**PAGE:**
- - -

Hallowed
Propers: All Saints’ Sunday (Hallowmas), AD 2024 B
Homily:
Lord, we pray for the preacher, for You know his sins are great.
Grace mercy and peace to you from God our Father and from our Lord and Savior Jesus Christ. Amen.
“The only real sadness, the only real failure, the only great tragedy in life, is not to become a saint.” So wrote Léon Bloy in his 1897 novel La Femme Pauvre.
Every once in a while we get a troll on the parish Facebook page. I honestly can’t tell whether or not she’s a bot, but she definitely doesn’t like it whenever we talk of mercy. Just the other day she posted that Jesus may forgive, but He doesn’t tell us that we have to, and to say otherwise is to mislead people. So bot or not, our troll isn’t terribly well-versed. But the first thing that I thought when I read her latest post was, “Good Lord. This world of ours desperately needs more saints.”
I realize that that’s a loaded term, “saint.” It might bring to mind a Goody Two-Shoes, or perhaps someone who’s holier-than-thou. These days the capital-S Saints undergo a vetting process, with investigators analyzing posthumous miracles. But that’s a fairly recent development. It used to be that saints were simply recognized as such by general acclaim. Vox populi, vox Dei. Nicholas and Patrick, for example, two of my favorites, never bothered with canonization. They were too busy working wonders.

- - -

**EXERCISE MATERIALS:**
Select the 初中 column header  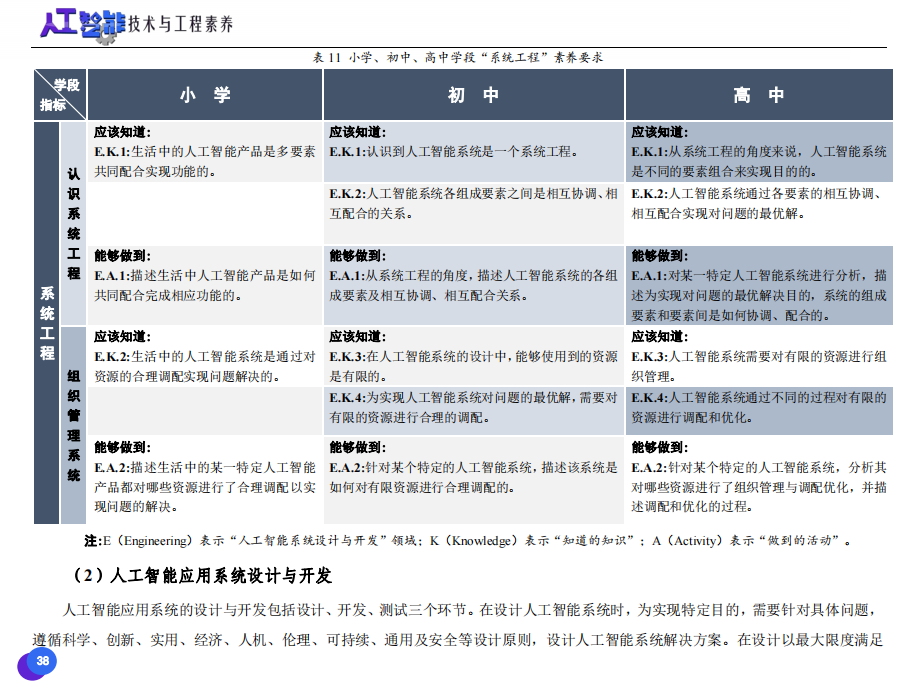pyautogui.click(x=473, y=95)
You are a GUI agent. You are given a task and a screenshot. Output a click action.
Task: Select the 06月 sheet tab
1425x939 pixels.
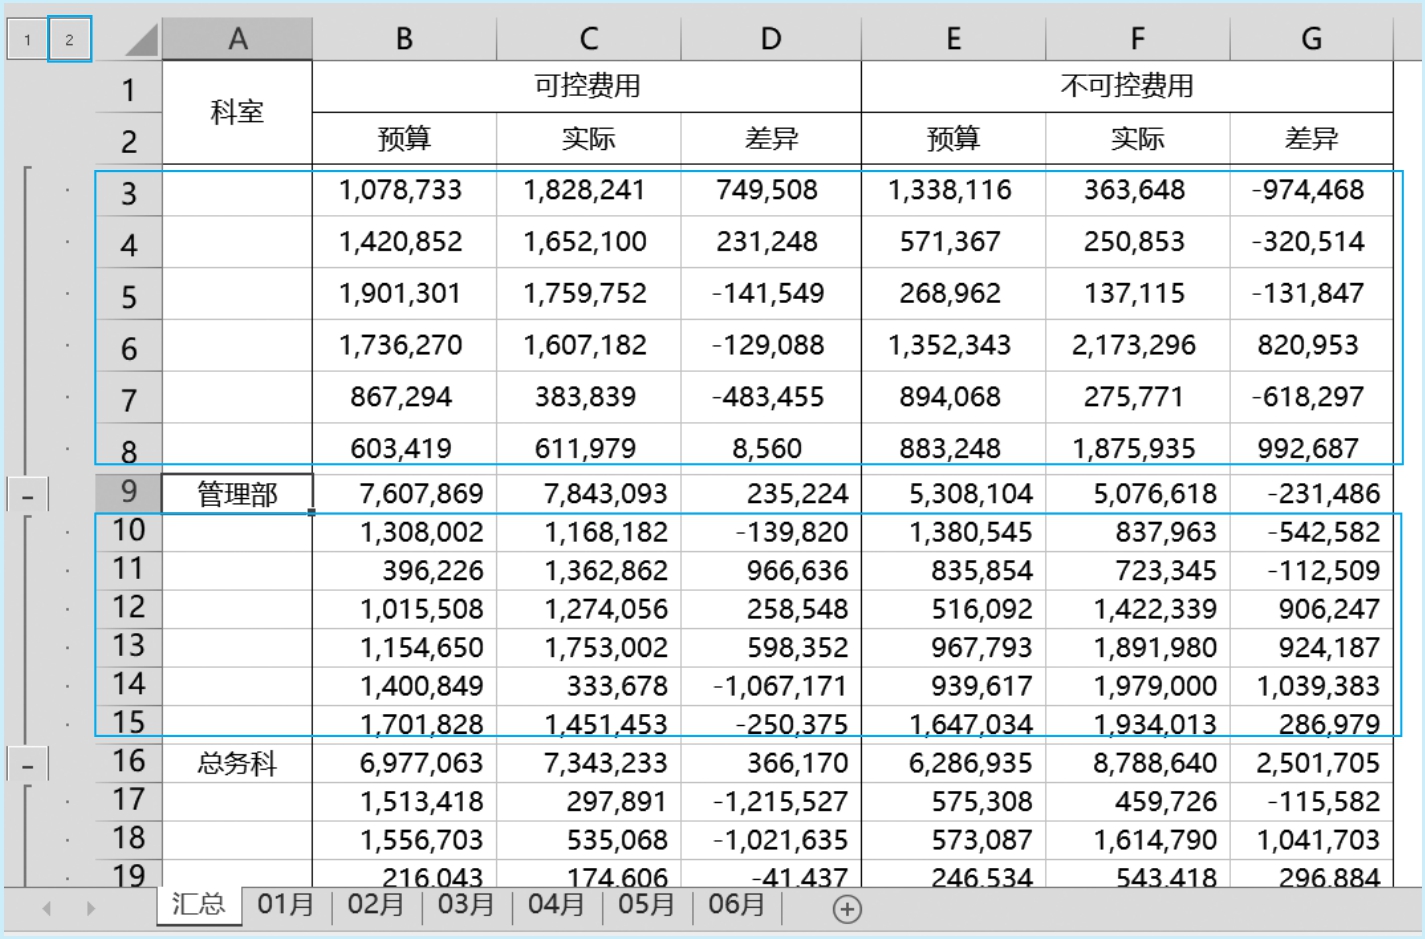point(736,905)
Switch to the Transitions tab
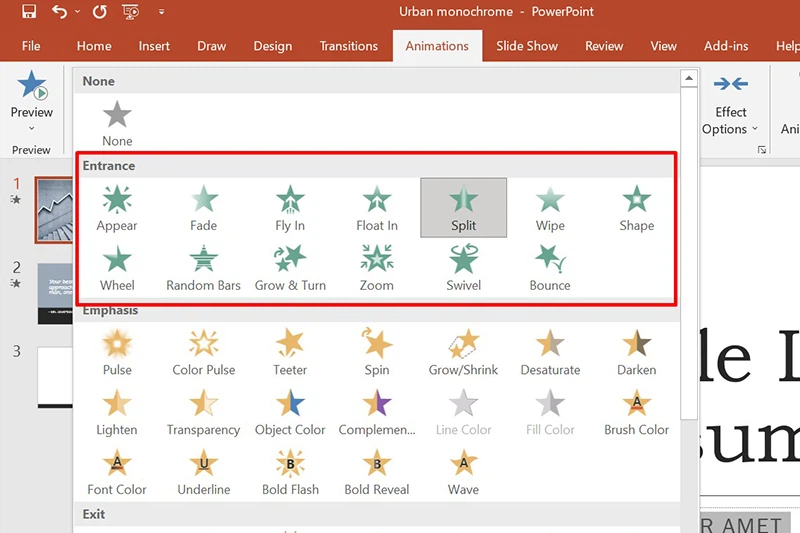The height and width of the screenshot is (533, 800). (348, 46)
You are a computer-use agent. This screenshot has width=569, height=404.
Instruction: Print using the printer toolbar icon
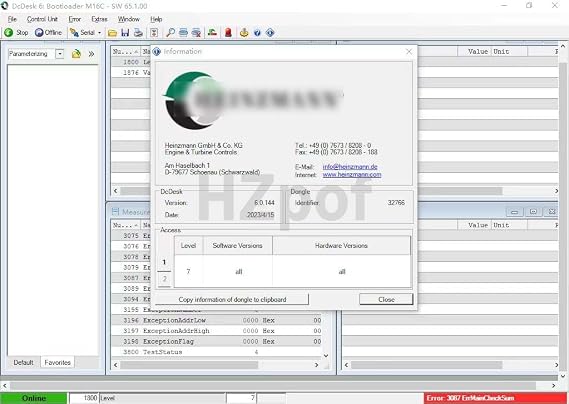[138, 33]
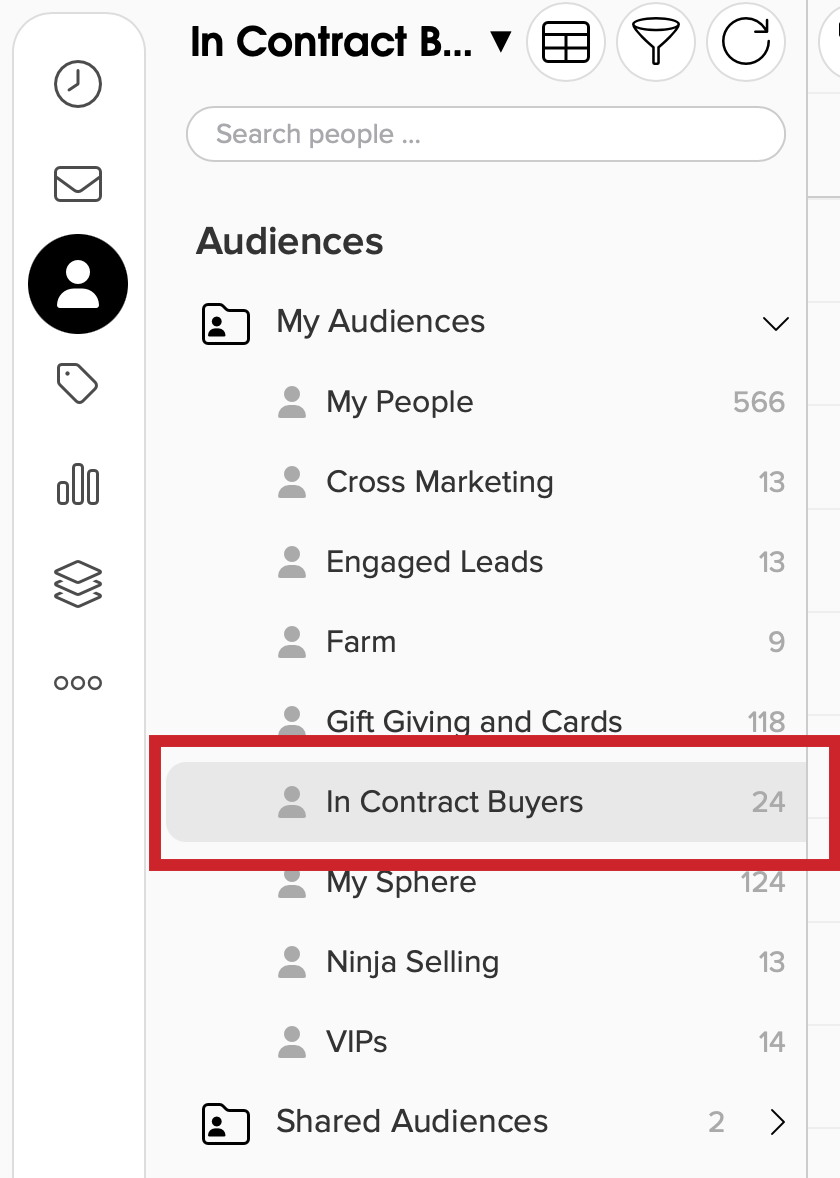Open the filter funnel icon
Viewport: 840px width, 1178px height.
tap(656, 42)
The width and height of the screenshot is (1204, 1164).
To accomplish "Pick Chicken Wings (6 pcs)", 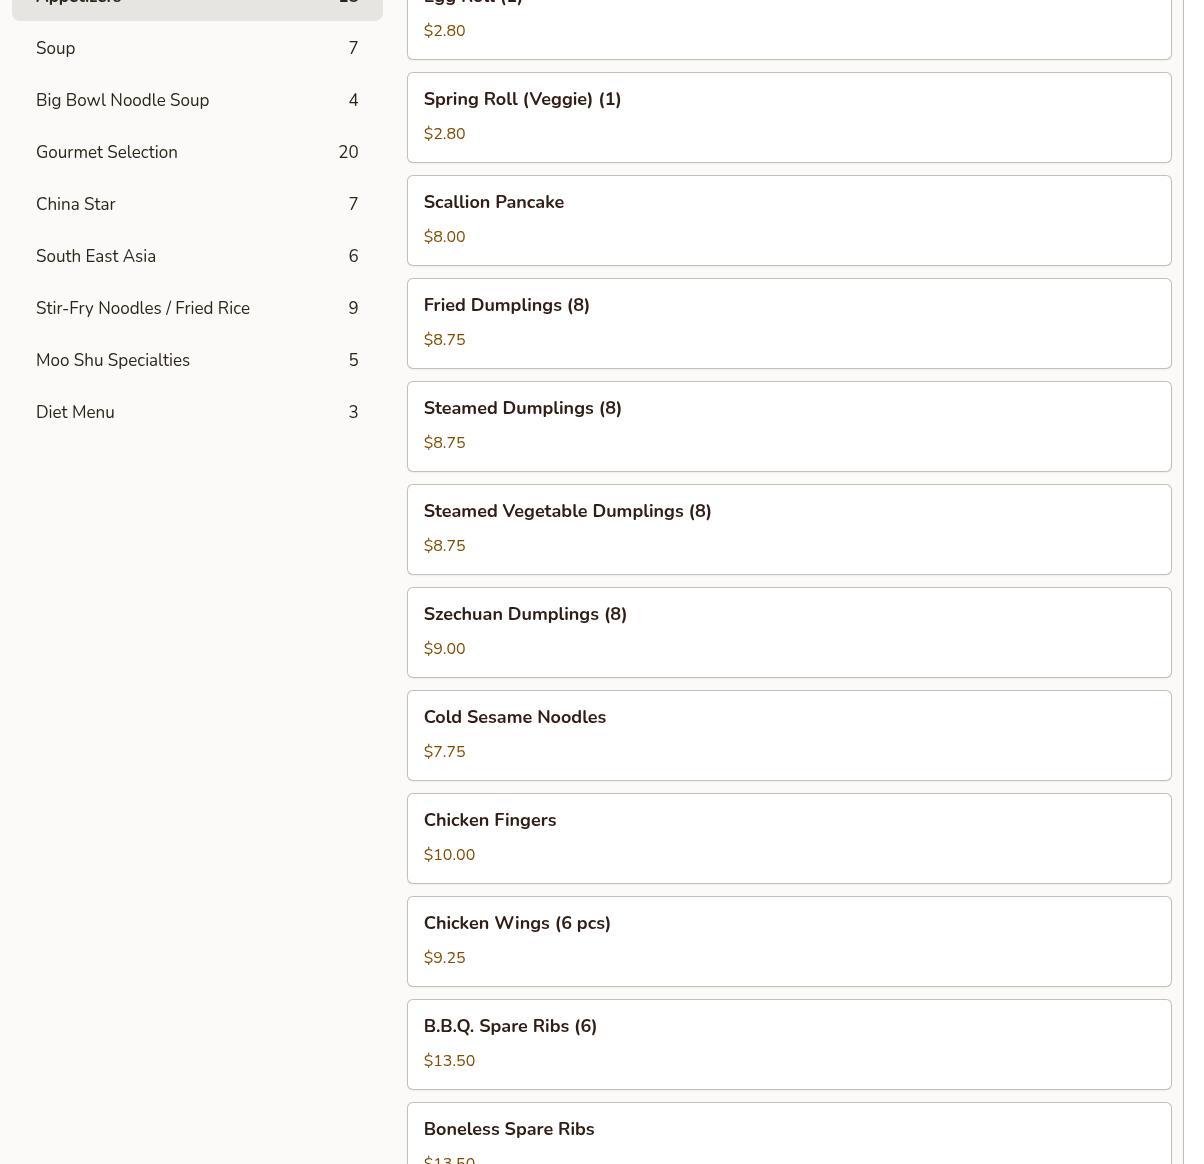I will [x=788, y=941].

- - -

**INSTRUCTIONS:**
a. From the entries, write out the lines between the one holding "You are a GUI" and the one holding "The height and", inclusive. Omit the pictures.
b. Write what comes next in the All Saints' homily.
The homily and the entries were taken from unrelated sources.

**RESULTS BY TASK:**
a.
You are a GUI agent. You are given a task and a screenshot. Output a click action.
Task: Select the 06月 sheet tab
1425x939 pixels.
point(736,905)
Switch to the Transitions tab
The height and width of the screenshot is (533, 800). (348, 46)

b.
Moreover, with our medieval baggage, and in the wake of the Protestant Reformation, we have a tendency to dismiss the saints as “getting in the way.” Why do we need to place other people between ourselves and Jesus? Even Mary, to whom Luther was deeply devoted, barely gets a mention in our denomination. More’s the pity. Where would we be without the Theotokos, the Mother of our God upon this earth? Yet when I start to say such things, people tell me I’m “too Catholic.”
So let’s clear up some misconceptions. A saint is not a sinless person. A saint is not a gatekeeper getting in God’s way. A saint isn’t someone who must earn their place in Heaven. “Saint” comes from sanctus, meaning “holy.” And holy means “set apart.” A saint is someone set apart by God. But set apart for what? Well, for the Christian, the answer’s pretty clear. We are set apart, by Baptism, to become the Body of Christ. Each of us is a member—an eye, a heart, a hand—knit together, in the unity of the Holy Spirit, with Christ as our head, in order to continue Jesus’ mission in this world.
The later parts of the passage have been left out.